● PROBLEM REQUIREMENTS: Return the following lines of the material word for word, starting with the line that contains "The width and" and continuing through the end of the material. Omit the pictures.

● RECORDED INFORMATION:

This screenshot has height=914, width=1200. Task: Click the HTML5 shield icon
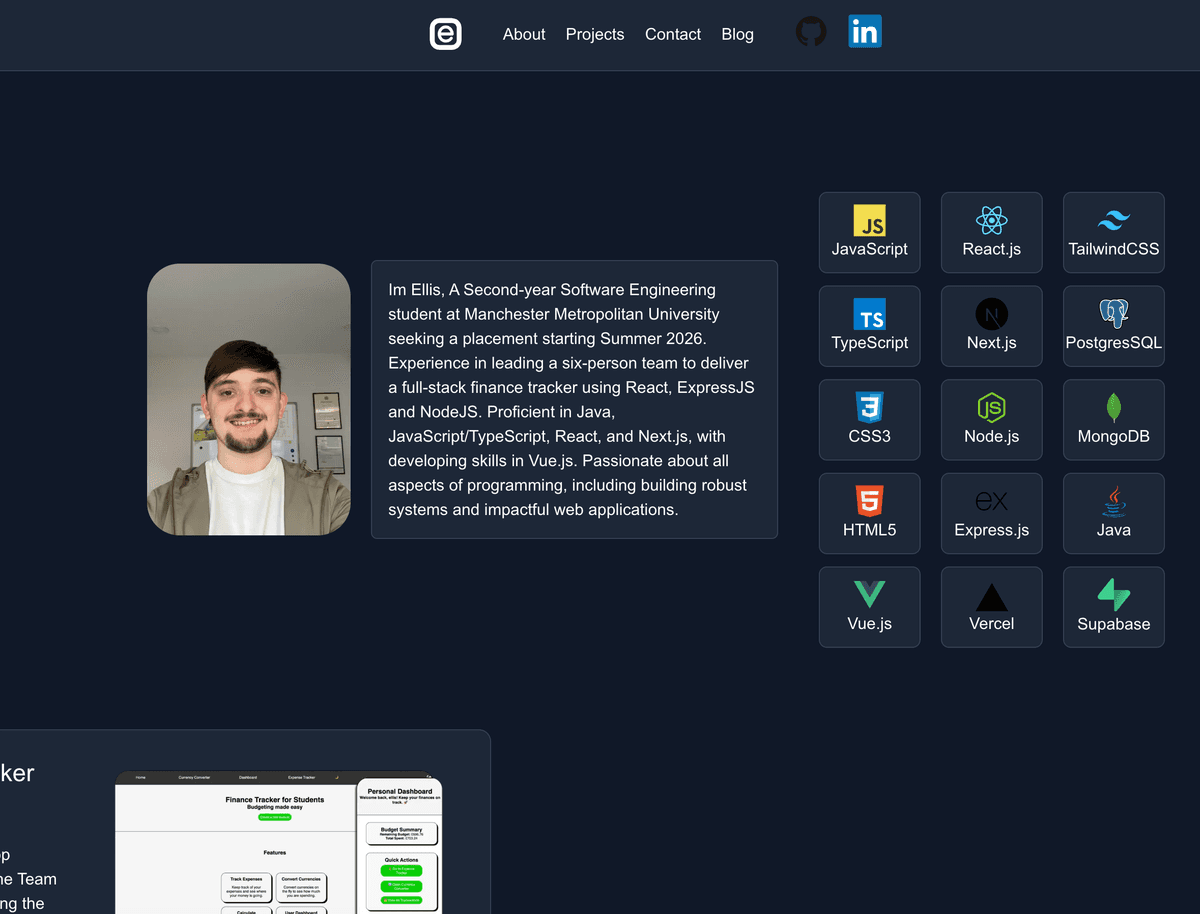[x=869, y=502]
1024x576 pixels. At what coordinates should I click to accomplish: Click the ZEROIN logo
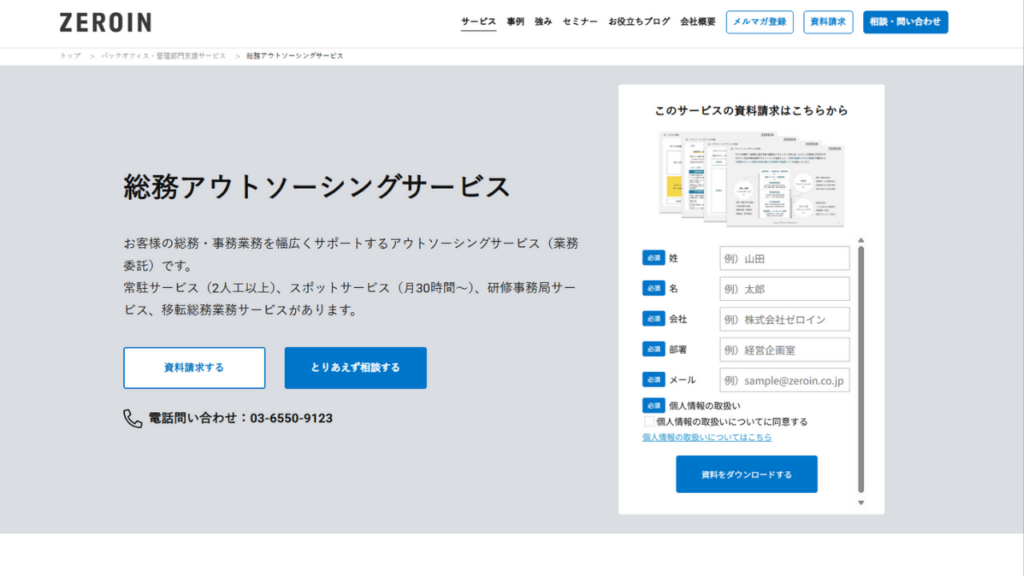[x=104, y=21]
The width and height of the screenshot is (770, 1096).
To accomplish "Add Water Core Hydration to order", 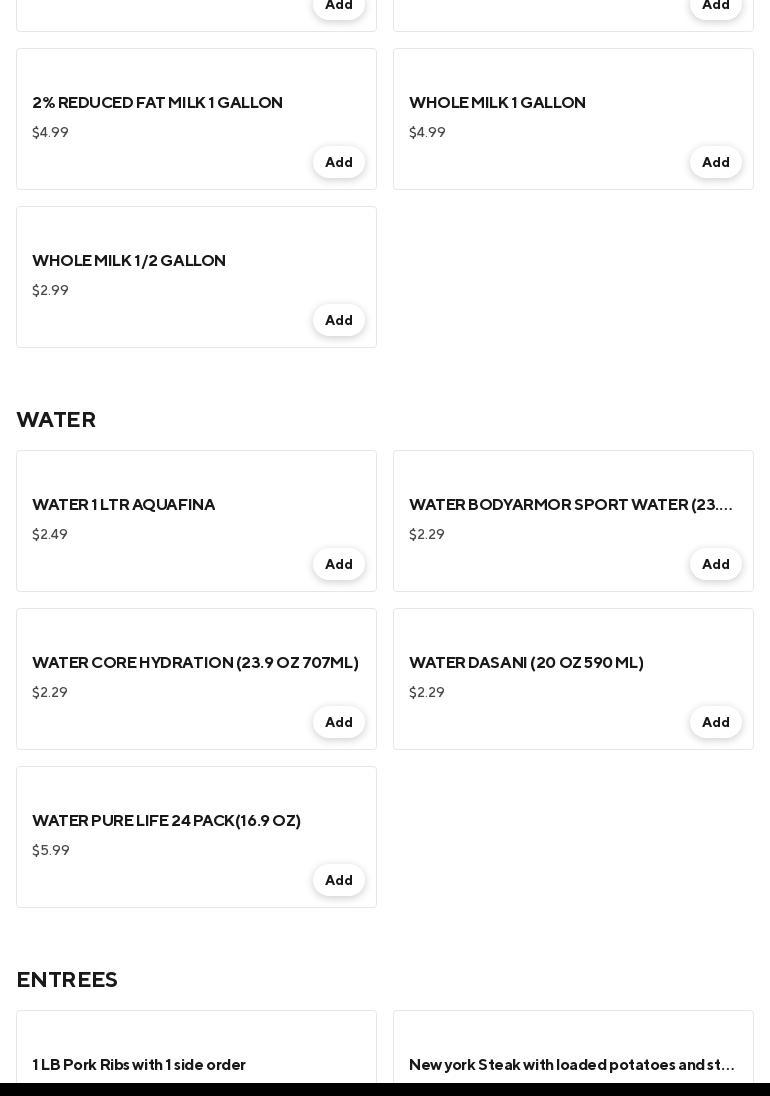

● SOLUTION BELOW:
The width and height of the screenshot is (770, 1096).
To accomplish "Add Water Core Hydration to order", 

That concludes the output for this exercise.